### Supplied material
Content starts

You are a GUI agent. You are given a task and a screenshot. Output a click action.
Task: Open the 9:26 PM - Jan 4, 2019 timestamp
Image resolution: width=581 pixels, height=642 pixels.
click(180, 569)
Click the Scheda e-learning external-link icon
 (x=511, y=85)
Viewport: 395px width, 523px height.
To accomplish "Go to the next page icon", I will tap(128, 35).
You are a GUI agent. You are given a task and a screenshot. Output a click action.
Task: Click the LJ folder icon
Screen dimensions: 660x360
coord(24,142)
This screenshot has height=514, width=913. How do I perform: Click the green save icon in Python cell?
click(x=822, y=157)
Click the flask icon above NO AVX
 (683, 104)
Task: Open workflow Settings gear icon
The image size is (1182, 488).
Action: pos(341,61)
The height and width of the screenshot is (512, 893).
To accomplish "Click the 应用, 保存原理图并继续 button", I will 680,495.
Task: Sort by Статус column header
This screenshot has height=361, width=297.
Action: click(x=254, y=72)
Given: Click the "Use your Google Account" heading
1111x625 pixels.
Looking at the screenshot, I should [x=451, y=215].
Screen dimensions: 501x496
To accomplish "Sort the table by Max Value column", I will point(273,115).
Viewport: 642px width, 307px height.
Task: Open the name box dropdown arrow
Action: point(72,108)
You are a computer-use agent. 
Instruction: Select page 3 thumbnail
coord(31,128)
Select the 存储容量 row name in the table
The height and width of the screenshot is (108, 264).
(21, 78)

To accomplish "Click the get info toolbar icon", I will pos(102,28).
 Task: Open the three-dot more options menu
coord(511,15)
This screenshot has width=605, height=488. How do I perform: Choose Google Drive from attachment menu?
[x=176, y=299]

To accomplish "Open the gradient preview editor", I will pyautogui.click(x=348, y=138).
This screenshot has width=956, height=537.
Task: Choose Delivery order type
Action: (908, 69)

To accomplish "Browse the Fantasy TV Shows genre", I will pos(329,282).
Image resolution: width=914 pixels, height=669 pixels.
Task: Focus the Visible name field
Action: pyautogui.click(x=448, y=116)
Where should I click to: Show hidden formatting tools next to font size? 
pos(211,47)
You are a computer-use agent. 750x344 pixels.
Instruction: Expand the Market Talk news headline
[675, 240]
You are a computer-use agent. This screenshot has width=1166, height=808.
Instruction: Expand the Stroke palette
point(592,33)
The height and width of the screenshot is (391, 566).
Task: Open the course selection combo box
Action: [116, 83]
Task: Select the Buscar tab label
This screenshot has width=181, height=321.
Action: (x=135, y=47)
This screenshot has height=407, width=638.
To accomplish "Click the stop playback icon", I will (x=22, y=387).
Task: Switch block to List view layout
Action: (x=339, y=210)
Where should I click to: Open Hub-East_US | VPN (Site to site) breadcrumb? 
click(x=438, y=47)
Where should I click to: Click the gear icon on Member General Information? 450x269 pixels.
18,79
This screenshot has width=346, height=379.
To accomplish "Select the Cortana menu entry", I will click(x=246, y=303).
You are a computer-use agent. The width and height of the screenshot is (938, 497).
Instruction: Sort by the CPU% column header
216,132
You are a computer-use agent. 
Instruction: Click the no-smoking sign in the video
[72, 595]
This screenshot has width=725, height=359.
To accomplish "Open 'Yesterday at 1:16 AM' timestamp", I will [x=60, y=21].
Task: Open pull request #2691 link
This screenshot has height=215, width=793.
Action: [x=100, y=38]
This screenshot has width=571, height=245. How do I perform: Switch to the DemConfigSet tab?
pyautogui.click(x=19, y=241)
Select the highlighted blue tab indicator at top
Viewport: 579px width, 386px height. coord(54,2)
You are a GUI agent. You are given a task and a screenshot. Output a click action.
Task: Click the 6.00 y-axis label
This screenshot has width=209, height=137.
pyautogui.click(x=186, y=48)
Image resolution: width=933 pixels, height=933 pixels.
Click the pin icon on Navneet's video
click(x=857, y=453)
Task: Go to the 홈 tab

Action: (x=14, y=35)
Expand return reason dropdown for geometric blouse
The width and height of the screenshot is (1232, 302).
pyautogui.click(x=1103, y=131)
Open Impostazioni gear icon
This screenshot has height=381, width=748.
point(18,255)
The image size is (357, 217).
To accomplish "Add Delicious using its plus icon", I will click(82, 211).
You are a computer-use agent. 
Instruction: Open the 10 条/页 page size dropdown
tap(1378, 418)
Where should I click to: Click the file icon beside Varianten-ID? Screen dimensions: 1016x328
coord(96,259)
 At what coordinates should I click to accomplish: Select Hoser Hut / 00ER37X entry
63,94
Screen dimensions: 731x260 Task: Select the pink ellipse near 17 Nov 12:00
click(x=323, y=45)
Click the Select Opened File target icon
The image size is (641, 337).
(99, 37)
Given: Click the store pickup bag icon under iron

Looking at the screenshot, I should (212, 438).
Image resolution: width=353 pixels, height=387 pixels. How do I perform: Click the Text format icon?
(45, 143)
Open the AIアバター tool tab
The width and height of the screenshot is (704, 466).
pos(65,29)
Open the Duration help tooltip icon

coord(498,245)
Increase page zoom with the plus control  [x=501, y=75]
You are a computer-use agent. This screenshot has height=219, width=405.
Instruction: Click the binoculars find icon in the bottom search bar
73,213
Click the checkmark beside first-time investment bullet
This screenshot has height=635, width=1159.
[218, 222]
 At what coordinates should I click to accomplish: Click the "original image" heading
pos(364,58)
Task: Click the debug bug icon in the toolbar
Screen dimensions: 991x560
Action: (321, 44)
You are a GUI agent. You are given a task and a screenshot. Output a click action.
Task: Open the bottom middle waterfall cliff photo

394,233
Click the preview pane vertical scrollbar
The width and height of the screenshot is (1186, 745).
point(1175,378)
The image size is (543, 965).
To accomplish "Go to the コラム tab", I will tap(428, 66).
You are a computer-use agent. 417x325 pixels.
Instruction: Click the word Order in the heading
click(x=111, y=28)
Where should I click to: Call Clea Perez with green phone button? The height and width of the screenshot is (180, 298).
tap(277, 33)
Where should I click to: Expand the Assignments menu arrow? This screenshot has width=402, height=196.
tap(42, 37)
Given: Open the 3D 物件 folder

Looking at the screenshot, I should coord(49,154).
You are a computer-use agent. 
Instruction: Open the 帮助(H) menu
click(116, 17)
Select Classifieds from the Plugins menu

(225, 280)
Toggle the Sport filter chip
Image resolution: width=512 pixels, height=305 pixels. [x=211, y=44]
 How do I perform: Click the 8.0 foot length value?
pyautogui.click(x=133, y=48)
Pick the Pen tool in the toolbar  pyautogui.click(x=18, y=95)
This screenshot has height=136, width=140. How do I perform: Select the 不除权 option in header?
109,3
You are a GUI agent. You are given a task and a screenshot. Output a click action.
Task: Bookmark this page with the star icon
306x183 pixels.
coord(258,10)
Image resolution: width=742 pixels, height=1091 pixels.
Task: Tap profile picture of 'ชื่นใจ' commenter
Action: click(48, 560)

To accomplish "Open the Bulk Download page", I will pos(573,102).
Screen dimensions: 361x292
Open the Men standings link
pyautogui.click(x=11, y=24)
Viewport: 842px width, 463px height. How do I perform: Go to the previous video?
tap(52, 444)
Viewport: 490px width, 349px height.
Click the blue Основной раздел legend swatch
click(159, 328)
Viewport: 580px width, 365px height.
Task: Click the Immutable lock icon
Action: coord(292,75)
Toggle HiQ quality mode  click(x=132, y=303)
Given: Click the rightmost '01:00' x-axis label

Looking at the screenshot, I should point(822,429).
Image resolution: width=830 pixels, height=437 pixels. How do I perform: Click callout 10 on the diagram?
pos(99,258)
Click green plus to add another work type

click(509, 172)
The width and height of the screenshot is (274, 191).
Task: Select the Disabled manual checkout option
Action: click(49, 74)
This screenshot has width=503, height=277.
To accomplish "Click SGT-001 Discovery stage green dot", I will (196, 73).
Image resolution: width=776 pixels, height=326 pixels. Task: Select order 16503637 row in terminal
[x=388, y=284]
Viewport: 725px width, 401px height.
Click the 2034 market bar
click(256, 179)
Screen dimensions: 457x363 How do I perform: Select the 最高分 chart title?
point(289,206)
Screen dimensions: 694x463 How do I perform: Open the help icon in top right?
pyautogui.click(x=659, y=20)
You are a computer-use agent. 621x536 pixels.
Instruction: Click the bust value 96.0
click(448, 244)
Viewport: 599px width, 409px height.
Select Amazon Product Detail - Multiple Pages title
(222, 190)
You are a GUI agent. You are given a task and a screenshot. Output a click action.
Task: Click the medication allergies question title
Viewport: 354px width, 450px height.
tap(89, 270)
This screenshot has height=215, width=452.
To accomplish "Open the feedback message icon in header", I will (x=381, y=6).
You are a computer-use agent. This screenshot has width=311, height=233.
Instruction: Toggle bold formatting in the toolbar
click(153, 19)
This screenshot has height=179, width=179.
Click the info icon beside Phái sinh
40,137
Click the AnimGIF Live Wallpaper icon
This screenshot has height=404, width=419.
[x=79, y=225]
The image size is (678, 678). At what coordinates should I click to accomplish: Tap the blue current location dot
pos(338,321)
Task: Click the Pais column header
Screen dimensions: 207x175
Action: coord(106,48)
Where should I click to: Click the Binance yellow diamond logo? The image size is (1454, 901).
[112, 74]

Content ends

### Work task
From the material above, set down exactly the lines between the line holding "Instruction: Click the bust value 96.0" and the line holding "has width=311, height=233.", inclusive. Include nothing else.

### The answer
Instruction: Click the bust value 96.0
click(448, 244)
Viewport: 599px width, 409px height.
Select Amazon Product Detail - Multiple Pages title
(222, 190)
You are a GUI agent. You are given a task and a screenshot. Output a click action.
Task: Click the medication allergies question title
Viewport: 354px width, 450px height.
tap(89, 270)
This screenshot has height=215, width=452.
To accomplish "Open the feedback message icon in header", I will (x=381, y=6).
You are a computer-use agent. This screenshot has width=311, height=233.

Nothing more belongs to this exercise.